Orignally - Duffy Flashcards
“We came from our own country”
~ “we and our” - plural pronouns. Suggests group or family who are going through this together. shared experience.
~ Word choice – “own” shows the possession - speaker seems attached to what is being left behind.
“in a red room”
~ alliteration – red room is actually a car.
~ sounds childlike – doesn’t understand what is happening
“which fell through the fields “
~ suggests speed. Lack of control.
~ speaker is not happy or comfortable, all is happening too fast.
“mother singing our father’s name”
~ enjambment, ambiguity.
~ singing usually connected with happiness: fact that she is singing father’s name suggests he is not is there and it is not clear where he is.
“My brother’s cried one of them bawling”
~ Brothers very unhappy, unhappy to move or other reason?
~ “bawling” - loud and constant complaining.
“Home, home”
~ italics, enjambment
~ longing for home.
~ highlight how upset and desperate brothers are.
“Miles rushed back”
~ personification
~ reflects how speaker feels - wishes to return home. She seems envious.
“The city, the street, the house, the vacant rooms.”
~ list and word choice.
~ helps convey all left behind.
~ makes loss seems greater.
~ as location becomes more specific, it focuses on the home left behind and the life she lead in the now “vacant” rooms.
~ word “vacant” reminds us of emptiness she feels.
“I stared”
~. Using “stared” and not “look” suggests she is focused on her toy, perhaps because it reminds her of home, but it also makes her seem more sad and detached.
” at the eyes of a blind toy.”
~ personification and symbolism.
~ toy reflects how she feels - doesn’t know where she’s going, can’t see the way.
~ associate eyes with understanding – as though she is seeking comfort and reassure from the toy but is getting nothing.
” all childhood is an emigration”
~ metaphor and caesura.
~ childhood is a journey like a journey we move through changing stages.
~ highlights extreme changes which occur as you go through life.
~ caesura helps to highlight idea of reaching and and then a new stage – a change
“Some are slow, leaving….. You know stays.”
~ alliteration- hard hiss sound adds sense of dragging.

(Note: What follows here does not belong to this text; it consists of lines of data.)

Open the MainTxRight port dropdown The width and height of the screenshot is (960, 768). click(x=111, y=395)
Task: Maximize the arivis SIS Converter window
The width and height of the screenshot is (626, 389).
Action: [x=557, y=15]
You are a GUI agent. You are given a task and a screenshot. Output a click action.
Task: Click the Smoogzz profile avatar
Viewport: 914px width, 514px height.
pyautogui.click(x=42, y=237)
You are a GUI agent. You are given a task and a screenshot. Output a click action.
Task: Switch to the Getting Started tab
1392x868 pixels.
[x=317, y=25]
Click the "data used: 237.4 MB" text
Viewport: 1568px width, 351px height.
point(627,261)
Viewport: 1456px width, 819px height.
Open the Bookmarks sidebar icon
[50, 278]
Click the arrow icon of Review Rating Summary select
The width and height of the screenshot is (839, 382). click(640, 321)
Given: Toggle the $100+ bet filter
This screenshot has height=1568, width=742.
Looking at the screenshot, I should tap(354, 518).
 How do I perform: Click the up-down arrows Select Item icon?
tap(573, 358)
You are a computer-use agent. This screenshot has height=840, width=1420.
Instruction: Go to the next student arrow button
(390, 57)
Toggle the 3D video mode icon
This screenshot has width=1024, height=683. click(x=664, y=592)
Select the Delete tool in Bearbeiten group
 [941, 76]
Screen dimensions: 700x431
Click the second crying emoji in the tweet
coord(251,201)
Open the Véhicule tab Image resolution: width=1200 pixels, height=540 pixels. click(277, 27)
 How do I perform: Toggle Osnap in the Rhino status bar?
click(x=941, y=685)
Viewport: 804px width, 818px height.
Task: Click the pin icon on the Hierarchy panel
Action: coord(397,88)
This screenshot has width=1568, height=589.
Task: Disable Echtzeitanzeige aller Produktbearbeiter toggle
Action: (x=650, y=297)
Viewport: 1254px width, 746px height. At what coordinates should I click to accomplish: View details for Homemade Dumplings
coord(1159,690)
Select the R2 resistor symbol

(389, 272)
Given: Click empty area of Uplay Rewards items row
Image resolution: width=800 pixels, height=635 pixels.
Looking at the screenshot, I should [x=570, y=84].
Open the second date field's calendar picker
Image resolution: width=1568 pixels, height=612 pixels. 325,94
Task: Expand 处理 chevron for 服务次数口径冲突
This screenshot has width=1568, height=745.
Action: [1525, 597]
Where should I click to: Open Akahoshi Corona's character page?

~ sentence length and structure.
~ long sentence suggests difficult journey which takes time.
~ continues arms extends metaphor - Childhood can seem like a long, complex journey.
“Others are sudden”
~ simple, short sentence.
~ abrupt. Reflects what we often feel - that changes in life happen quickly and unexpectedly.
“You accent wrong”
~ suggests speaker feels out of place as her accent is wrong - unlike everyone around her.
~ another phase of childhood - feeling out of place.
“Seem, unimagined, don’t understand.”
~ each word suggests a sense of unfamiliarity or uncertainty.
~ suggests move brings confusion - like our progression through childhood
“Big boys”
~ alliteration.
~ harsh, plosives sounds.
~ feels aggressive like the boys are.
~ perhaps move makes speaker feel intimidated.
~ Also represents how childhood can be scary.
“My parents anxiety stirred like a loose tooth in my head”
~ simile - suggests something irritating, always there, something you can’t ignore.
~ whole family affected by move.
~ could also reflect the concerns parents feel as their children grow.
~ place pressure on child too, something they feel constantly hindered by.
“I want our own country.”
~ italics used to show direct speech.
~ links back to opening line, suggest speaker still hasn’t moved on and still feels connection with her past.
“Forget, or don’t recall, or change”
~ similar to previous list.
~ shows there are many changes, but also difficult to explain or “pinpoint”.
~ Suggests confusion felt .
“Swallow a slug”
~ sibilance.
~ links back to aggrieved behaviour of the big boys but now suggests they are beginning to fit in.
“A skelf of shame.”
~ dialect and alliteration.
~ “skelf” - Scottish word for splinter.
~ old ways still linger with her.
~ uses Scottish word as if suggests she still keeps some of her roots
“My tongue shedding its skin like a snake.”
~ simile
~ a change, adapting to suit a new environment.
~ speaker starting to sound like her. “Shedding” her Scottish vocabulary, finally fitting in.
“I only think.”
~ introduces uncertainty.
~ seems speaker is not sure about what she misses- about what has been left behind.
“A river, culture… The right place?”
~ list - before, list suggested a lot lost. This time items seem more significant, speaker seems to care less, more dismissive.
~ river Clyde, Scottish speech.
“Where do you come from?/ originally?”
~ italics.
~ different questions show speaker conflict. Is where you come from the same place as you were born?
“And I hesitate.”
~ conjunction and short sentence.
~ feels like quick, uncertain response. Not sure where they belong.